All of lore.kernel.org
 help / color / mirror / Atom feed
From: Felipe Balbi <balbi@ti.com>
To: Govindraj <govindraj.ti@gmail.com>
Cc: balbi@ti.com, "Govindraj.R" <govindraj.raja@ti.com>,
	linux-omap@vger.kernel.org, linux-serial@vger.kernel.org,
	linux-pm@lists.linux-foundation.org,
	"Rafael J. Wysocki" <rjw@sisk.pl>, Paul Walmsley <paul@pwsan.com>,
	Kevin Hilman <khilman@ti.com>,
	Vishwanath Sripathy <vishwanath.bs@ti.com>,
	Partha Basak <p-basak2@ti.com>,
	Santosh Shilimkar <santosh.shilimkar@ti.com>,
	Rajendra Nayak <rnayak@ti.com>, Benoit Cousson <b-cousson@ti.com>,
	Tero Kristo <t-kristo@ti.com>
Subject: Re: [RFC v2]: Issues implementing clock handling mechanism within UART driver
Date: Fri, 29 Jul 2011 17:02:11 +0300	[thread overview]
Message-ID: <20110729140210.GT31013@legolas.emea.dhcp.ti.com> (raw)
In-Reply-To: <CAAL8m4wQqS64xG0Vi9YCOdy3f2=1V7UkJCErpikHOra4X=g7+w@mail.gmail.com>

[-- Attachment #1: Type: text/plain, Size: 7283 bytes --]

Hi,

On Fri, Jul 29, 2011 at 06:28:32PM +0530, Govindraj wrote:
> On Fri, Jul 29, 2011 at 5:49 PM, Felipe Balbi <balbi@ti.com> wrote:
> > On Fri, Jul 29, 2011 at 05:29:12PM +0530, Govindraj wrote:
> >> Yes fine, But there are scenarios even before first runtime_suspend happens,
> >>
> >> ex: uart_port_configure -> get_sync -> pm_generic_runtime_resume
> >> (omap_device_enable in this case) debug printk -> console_write -> get_sync.
> >>
> >> there are numerous such scenarios where we end from runtime context
> >> to runtime api context again, or jumping from one uart port operation
> >> to uart print operation.
> >
> > calling pm_runtime_get_sync() should not be a problem.
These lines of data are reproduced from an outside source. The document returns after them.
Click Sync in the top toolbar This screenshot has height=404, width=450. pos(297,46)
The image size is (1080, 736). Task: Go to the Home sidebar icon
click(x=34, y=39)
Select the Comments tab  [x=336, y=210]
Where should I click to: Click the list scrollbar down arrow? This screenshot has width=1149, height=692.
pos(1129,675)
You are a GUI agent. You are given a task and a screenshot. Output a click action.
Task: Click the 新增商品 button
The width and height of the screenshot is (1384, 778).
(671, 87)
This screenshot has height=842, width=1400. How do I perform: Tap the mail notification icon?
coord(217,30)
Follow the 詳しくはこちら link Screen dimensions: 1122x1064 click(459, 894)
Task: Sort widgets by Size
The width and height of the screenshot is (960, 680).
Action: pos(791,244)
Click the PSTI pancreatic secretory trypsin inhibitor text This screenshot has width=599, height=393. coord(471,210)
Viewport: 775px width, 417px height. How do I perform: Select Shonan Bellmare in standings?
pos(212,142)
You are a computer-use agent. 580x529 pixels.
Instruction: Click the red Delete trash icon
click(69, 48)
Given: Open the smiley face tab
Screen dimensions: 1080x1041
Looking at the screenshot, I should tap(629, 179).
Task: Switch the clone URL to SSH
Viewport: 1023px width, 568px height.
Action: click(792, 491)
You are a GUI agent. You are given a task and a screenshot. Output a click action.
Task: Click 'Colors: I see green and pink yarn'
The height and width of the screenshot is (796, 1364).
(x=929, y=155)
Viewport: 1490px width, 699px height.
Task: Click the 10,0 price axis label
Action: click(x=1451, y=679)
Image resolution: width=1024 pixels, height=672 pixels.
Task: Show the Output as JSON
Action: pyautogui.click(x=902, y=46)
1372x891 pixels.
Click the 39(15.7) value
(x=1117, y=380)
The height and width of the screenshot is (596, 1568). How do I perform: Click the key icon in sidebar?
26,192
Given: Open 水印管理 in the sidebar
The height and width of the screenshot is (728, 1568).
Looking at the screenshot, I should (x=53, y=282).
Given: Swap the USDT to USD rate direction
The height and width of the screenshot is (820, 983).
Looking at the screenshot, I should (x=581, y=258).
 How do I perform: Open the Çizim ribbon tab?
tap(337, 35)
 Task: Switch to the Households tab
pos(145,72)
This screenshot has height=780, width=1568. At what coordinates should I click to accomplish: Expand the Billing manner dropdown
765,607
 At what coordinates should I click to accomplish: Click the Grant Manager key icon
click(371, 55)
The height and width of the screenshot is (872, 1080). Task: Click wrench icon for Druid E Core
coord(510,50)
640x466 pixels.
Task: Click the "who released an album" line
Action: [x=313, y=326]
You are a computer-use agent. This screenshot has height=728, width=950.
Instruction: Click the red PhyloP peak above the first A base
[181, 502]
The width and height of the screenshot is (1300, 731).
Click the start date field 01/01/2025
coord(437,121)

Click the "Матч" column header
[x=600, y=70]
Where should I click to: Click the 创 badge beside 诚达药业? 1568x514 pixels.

It should only
> > increase the usage counters... This sounds like a race condition on the
> > driver, no ?
> 
> Actually when we call a API to enable clocks we except the internals of API
> to just enable clocks and return.
> 
> *Clock enable API should not cause or trigger to do a _device_driver_operation_
> even before enabling clocks of the device-driver which called it*
> 
> for uart context get_sync can land me to uart driver back
> even before enabling the uart clocks due to printks.

only if _you_ have prints or _your_ runtime_*() calls, no ?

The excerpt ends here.